I guess that many soldiers have returned from Iraq to resume normal lives. The Ground Truth shows that many others have come back dented or crushed. At the beginning of the film we see them testifying in closeup; later the camera pans back, and too many of them are missing a hand or a leg. "Just the other day," Army veteran Robert Acosta recalls, "this guy asked me, how did I lose my hand? And I told him I lost it in the war. And he said, ‘What war?’ And I said the war in Iraq. And he said, ‘That’s still goin’ on?’ And I said, ‘Yeah, dude, it’s still goin’ on.’"
Other wounds are invisible but palpable. The most common wound for returning soldiers is brain injury. Some of these, as in Jeff Lucey’s case, are undiagnosed. Other soldiers find that the military refuses to diagnose their lingering malaise as post-traumatic stress disorder. As they were not issued proper protective gear for their uniforms and their tanks while in Iraq, they are too often denied treatment for the wounds they suffered there and brought home with them.
The dozen or so main interview subjects in The Ground Truth are an attractive, articulate, thoughtful bunch; they make an American viewer proud they represented you abroad, and hopeful about the next generation of leaders.
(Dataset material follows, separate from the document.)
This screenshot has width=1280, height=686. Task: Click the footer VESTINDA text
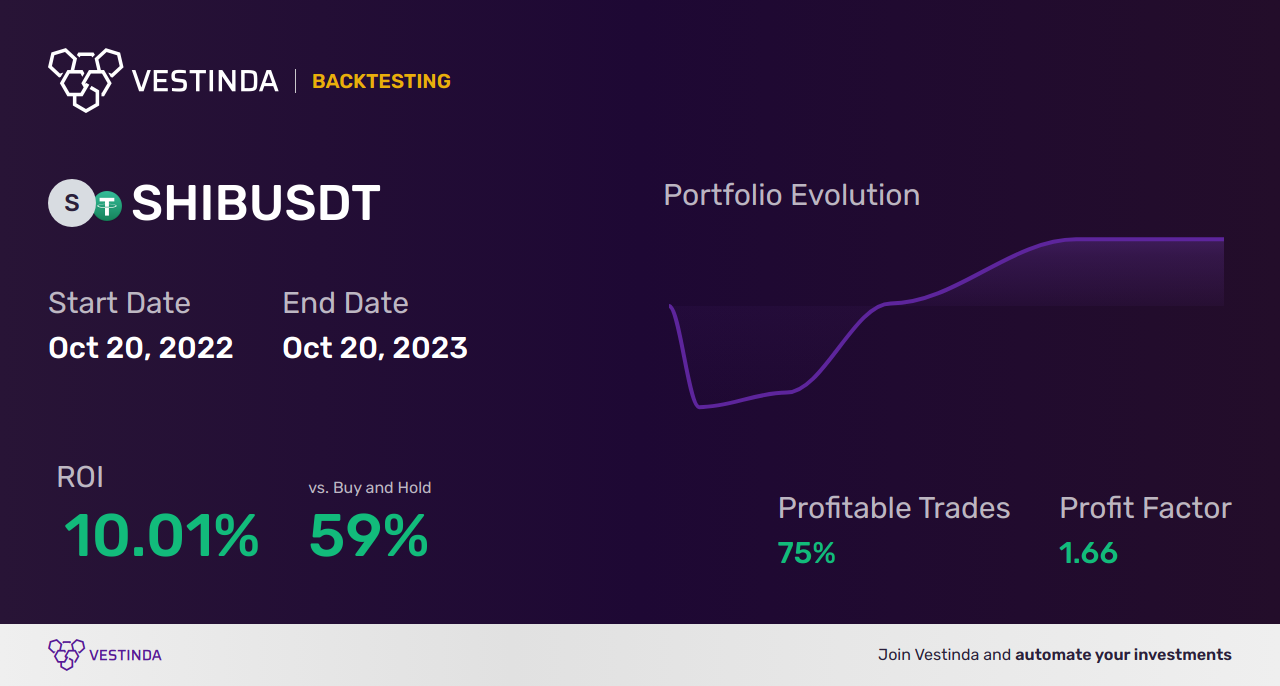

I wish that Huze and Sarra and a few others would run for Congress, to serve as the haunted, haunting conscience of the American grunt. "Many of us are realizing, the military, that fight wasn’t our fight," one vet says. "This is our fight."
The Ground Truth, which is the best film I’ve seen to emerge from the 9/11 attacks and the war that followed, is implicitly antiwar, I suppose. But it’s undeniably pro-troops the ones who went to Iraq at the country’s call, and are now speaking out, demanding veterans’ rights, a simple appreciation of their service and its awful cost. Some might say that to criticize the country you fought for is conduct unbecoming an officer. Huze disagrees: "[If] I didn’t speak out about it, that would be unbecoming."